## TEXTO FORNECIDO
--------------------------------
PADROEIRO DOS PELADEIROS

por André Felipe de Lima


Espontaneidade é uma das características mais pujantes do brasileiro. Viver com o salário-mínimo que recebemos exige desenvoltura para superar os percalços diários. Brasileiro é assim, ginga e dribla como poucos. Por isso nosso futebol é o que é. Quase uma entidade acima do bem e do mal, sacralizada pelos santos peladeiros. E um deles chama-se Dirceu Lopes. Um “santo” capaz de unir cruzeirenses, atleticanos e americanos em torno de uma só oração. A do futebol mágico. “Foi ídolo dos peladeiros”, escreveu Jorge Santana, cruzeirense que rezou muitas vezes no “altar” do Mineirão e presenciou, com olhos de ver, milagres da bola que somente “São” Dirceu Lopes operaria.

Faltava pouco para canonizá-lo. Uma das façanhas mais famosas do milagreiro Dirceu aconteceu na noite de 30 de novembro de 1966. O Cruzeiro entrou em campo para o embate com o Santos pentacampeão da Taça Brasil. O “altar” Mineirão recebeu os dois clubes e seus fiéis. Os paulistas poderiam se tornar hexacampeões. E tinham tudo para consegui-lo.

Na fileira do Santos havia Pelé, Coutinho, Gilmar, Dorval, Mengálvio, Zito, Pepe… linhagem não menos santificada que a de Dirceu Lopes, que contava com outros gênios da bola ao seu lado, entre eles Tostão. Aliás, Cosme e Damião estão para o catolicismo como Dirceu Lopes e Tostão serviram à fé cruzeirense.

Fato insofismável daquele jogo — antes de o juiz apitar o seu começo —, o Santos constituía-se em algo mítico e inabalável. Bicampeão mundial, nem mesmo Milan, Benfica ou Peñarol, bichos-papões daquela década, o superaram. Mas com o Cruzeiro seria diferente. Com Dirceu Lopes, aliás, seria diferente. Ele marcou três gols. Em um deles o goleiro Gilmar esforçou-se, mas acabou abraçado à trave. O “milagre” aconteceu. Cruzeiro, dos homens e mulheres de fé, 6 a 2.

Fora dos campos Dirceu sempre demonstrou timidez, dentro deles, porém, encantava com jogadas brilhantes, que no futebol que presenciamos hoje talvez Ronaldinho Gaúcho tenha sido o último a arriscá-las. Dirceu, calado e ponderado fora do gramado, nas quatro linhas um cidadão irreverente e eloquente. Não que fizesse palhaçadas. Nada disso. Seus pés, sim, eram pândegos. Mágicos mesmo.
--------------------------------
## TAREFA PROPOSTA
Liste todos os jogadores do Santos citados pelo nome no texto sobre Dirceu Lopes.

## MATERIAL FORNECIDO
--------------------------------
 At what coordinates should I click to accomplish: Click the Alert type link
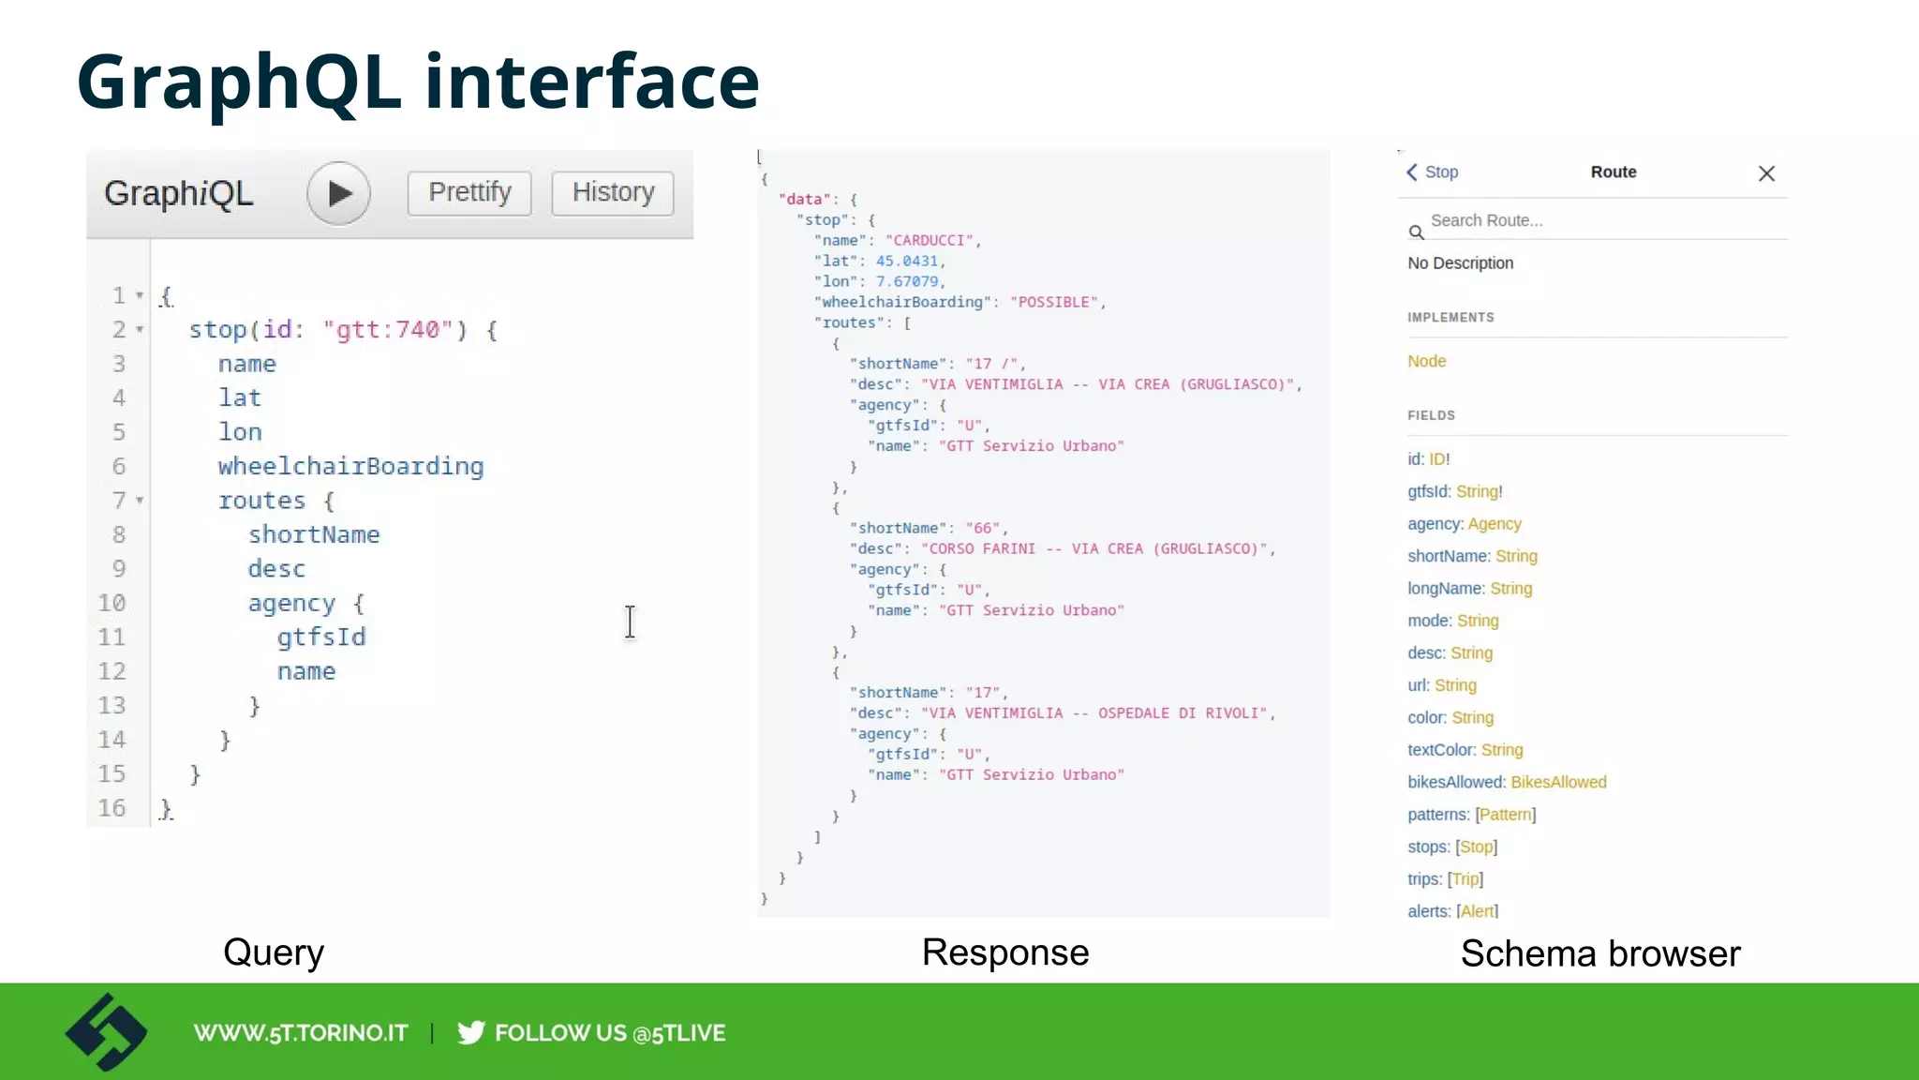[x=1477, y=911]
--------------------------------
## RESPOSTA DO EXERCÍCIO
Pelé, Coutinho, Gilmar, Dorval, Mengálvio, Zito e Pepe.